Court Opinion

ID: 3253404
Source: CourtListenerOpinion
Date Created: 2016-07-05 16:23:41.180099+00
Date Added: 2024-06-11T14:01:43.831899
License: Public Domain

Applying the law of this case as declared in Walsh v. Bank of Moundville, 222 Ala. 164, 132 So. 52, the plaintiff, not the defendant, on the undisputed facts, was entitled to the affirmative charge. The testimony *Page 196 
of the witness Griffin was purely hearsay. Moreover, Walsh positively denied that he made any such statement to Owens. In the face of this denial, the hearsay testimony did not create a conflict in the evidence.

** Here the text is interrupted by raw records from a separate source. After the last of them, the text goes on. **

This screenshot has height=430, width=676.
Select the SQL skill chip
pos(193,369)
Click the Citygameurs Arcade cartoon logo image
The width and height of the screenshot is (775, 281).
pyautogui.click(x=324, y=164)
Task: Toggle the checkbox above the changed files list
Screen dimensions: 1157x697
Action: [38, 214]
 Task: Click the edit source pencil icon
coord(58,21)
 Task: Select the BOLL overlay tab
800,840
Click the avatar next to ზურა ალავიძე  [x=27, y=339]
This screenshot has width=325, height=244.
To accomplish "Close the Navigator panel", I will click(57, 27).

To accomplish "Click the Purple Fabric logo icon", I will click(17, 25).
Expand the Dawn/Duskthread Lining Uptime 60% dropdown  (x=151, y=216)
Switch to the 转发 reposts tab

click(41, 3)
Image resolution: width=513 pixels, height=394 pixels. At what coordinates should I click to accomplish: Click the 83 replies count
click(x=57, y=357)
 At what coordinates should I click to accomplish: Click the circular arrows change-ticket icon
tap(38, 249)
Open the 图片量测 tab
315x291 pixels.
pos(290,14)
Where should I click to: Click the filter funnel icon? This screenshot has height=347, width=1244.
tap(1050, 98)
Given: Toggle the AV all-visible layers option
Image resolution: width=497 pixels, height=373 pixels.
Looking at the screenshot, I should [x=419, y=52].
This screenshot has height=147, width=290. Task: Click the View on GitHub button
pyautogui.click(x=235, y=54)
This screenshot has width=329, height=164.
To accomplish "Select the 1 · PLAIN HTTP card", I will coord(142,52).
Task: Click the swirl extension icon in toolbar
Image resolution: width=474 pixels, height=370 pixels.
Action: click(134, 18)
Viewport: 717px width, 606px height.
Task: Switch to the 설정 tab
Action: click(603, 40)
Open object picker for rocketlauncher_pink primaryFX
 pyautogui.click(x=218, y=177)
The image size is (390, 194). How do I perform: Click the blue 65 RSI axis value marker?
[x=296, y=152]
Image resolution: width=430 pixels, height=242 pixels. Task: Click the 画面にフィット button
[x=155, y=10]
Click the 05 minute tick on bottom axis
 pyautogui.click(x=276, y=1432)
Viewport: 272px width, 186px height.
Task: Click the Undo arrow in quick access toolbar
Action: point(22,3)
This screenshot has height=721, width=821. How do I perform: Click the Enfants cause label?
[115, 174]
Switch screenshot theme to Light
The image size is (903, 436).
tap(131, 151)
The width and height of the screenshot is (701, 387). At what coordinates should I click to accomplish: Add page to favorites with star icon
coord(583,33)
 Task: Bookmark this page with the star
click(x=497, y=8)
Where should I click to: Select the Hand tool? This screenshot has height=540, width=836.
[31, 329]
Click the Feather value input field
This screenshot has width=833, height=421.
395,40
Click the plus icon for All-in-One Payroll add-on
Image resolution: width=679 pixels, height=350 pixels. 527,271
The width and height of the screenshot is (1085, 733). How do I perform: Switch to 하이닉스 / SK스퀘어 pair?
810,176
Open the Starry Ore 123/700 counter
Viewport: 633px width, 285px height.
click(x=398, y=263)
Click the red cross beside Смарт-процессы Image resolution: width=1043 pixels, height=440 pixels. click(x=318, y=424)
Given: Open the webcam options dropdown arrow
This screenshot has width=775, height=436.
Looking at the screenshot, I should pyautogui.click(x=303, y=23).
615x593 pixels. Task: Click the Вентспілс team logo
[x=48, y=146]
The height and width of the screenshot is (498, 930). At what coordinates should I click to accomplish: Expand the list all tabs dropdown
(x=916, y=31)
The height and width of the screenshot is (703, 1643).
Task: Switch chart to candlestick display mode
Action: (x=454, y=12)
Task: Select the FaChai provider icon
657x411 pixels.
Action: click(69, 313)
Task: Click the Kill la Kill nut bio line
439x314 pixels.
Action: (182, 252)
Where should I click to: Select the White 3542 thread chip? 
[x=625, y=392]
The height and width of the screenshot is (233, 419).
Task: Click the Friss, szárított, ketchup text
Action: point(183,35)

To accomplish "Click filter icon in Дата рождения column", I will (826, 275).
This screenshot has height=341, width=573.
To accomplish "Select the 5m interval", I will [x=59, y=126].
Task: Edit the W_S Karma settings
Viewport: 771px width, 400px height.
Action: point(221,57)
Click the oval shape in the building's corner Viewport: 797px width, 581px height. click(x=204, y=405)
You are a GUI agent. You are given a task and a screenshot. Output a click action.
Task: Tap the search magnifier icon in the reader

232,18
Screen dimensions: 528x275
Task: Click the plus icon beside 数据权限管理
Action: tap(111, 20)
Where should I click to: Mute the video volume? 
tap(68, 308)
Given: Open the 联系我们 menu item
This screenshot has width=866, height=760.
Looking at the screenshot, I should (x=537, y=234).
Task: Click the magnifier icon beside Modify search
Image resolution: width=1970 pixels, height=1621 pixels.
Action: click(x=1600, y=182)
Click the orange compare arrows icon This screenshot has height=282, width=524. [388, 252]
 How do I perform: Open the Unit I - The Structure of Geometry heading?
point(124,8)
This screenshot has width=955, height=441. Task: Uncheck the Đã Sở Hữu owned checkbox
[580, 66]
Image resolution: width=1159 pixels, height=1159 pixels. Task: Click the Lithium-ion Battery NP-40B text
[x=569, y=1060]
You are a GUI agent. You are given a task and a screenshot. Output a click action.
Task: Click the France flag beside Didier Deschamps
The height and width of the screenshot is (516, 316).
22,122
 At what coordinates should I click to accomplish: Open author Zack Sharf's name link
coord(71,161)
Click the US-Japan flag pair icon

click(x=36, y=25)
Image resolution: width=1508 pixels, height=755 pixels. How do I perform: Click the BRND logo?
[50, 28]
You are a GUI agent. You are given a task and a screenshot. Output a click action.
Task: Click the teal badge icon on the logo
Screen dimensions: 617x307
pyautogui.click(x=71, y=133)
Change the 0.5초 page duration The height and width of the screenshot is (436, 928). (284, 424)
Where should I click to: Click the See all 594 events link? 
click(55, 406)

Conceding that such statement, as is attributed to Walsh by the hearsay testimony of Griffin, would be admissible as a declaration against interest, it would have to be proved by one who heard the statement, and not by hearsay.
Walsh at the time of the alleged statement was the administrator of Kelly, the deceased mortgagee, and is not now, and never has been, a party to this suit. Griffin, dealing for the defendant bank in respect to the rights of the mortgagee's estate, was charged with the limitations of the authority of Walsh as administrator and statutory trustee. First Nat. Bank of Birmingham v. De Jernett, 229 Ala. 564, 159 So. 73.
GARDNER, J., concurs in the foregoing.